Commuting set of operators (misunderstanding)

[Somali_Physicist]

I don’t see how the definition of |a_n> transmorphs into the statement involving the kroneck delta functions.

 

[PeterDonis]

I don’t see how the definition of |a_n> transmorphs into the statement involving the kroneck delta functions.

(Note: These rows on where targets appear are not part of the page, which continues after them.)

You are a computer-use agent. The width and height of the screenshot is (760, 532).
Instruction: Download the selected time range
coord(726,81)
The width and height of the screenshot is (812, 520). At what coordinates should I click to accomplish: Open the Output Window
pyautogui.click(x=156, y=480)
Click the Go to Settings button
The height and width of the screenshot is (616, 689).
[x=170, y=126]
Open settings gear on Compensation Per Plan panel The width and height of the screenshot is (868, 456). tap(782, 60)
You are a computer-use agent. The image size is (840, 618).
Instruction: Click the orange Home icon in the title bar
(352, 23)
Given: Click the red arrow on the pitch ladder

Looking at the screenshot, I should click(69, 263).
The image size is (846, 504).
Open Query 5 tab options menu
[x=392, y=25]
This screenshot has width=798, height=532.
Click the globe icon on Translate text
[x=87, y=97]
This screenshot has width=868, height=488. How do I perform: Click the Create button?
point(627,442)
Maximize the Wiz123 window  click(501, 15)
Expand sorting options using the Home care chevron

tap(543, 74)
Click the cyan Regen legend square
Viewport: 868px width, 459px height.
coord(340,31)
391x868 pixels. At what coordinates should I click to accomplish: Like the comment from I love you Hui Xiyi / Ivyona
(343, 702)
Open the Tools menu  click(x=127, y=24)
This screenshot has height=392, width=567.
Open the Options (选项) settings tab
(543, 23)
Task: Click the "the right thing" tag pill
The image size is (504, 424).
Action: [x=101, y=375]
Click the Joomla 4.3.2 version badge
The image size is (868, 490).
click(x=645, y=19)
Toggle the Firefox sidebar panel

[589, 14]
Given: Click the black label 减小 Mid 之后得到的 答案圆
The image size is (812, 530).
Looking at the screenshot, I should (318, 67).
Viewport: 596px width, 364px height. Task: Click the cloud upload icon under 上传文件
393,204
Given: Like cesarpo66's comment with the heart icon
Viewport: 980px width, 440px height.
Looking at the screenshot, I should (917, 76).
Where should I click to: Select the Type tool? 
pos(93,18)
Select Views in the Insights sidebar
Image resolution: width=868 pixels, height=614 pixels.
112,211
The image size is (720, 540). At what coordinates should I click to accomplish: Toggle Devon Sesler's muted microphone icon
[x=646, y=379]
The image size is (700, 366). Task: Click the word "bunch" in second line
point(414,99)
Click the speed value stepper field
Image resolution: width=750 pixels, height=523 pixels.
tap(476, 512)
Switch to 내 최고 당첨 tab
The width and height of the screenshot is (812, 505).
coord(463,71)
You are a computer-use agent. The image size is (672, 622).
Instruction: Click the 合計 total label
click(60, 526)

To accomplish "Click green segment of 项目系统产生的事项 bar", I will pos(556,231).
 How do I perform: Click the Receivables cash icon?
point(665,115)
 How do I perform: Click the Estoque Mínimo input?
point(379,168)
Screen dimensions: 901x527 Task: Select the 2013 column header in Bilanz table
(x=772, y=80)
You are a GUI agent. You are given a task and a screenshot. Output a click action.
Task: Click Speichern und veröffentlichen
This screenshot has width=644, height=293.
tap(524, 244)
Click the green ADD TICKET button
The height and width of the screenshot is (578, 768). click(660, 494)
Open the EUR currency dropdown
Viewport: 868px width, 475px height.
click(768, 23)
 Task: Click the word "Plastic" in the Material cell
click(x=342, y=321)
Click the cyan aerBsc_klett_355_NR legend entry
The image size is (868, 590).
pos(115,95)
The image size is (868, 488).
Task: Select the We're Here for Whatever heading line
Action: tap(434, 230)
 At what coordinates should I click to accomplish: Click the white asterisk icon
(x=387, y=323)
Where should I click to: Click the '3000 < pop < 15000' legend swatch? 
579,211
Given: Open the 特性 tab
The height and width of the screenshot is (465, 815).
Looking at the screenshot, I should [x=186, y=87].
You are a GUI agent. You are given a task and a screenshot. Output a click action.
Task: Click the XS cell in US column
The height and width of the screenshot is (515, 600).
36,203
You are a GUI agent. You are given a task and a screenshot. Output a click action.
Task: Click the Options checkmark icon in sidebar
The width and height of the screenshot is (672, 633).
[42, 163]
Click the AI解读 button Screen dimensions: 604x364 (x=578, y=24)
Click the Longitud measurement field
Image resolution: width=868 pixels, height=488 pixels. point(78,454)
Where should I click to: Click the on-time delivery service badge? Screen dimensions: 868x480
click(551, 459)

What definition and what statement? Please give specific references.

 

[Somali_Physicist]

What definition and what statement? Please give specific references.

Apologies

 

[stevendaryl]

Apologies

So we have two different complete bases:

$|a_n\rangle$

$|b_m\rangle$

If we let $C_{nm} = \langle b_m|a_n\rangle$, then you can write:

$|a_n\rangle = \sum_m C_{nm} |b_m\rangle$

At this point, they are just defining $|(a_n) b\rangle$ to be $\sum_m C_{nm} \ \delta_{b, b_m}|b_m\rangle$. The point of the $\delta_{b, b_m}$ is to include only those terms such that $b_m = b$. It's just a fact that:

$\sum_m C_{nm} |b_m\rangle = \sum_b \sum_m C_{nm} \ \delta_{b, b_m}|b_m\rangle = \sum_b |(a_n) b\rangle$

So:

$|a_n\rangle = \sum_b |(a_n) b\rangle$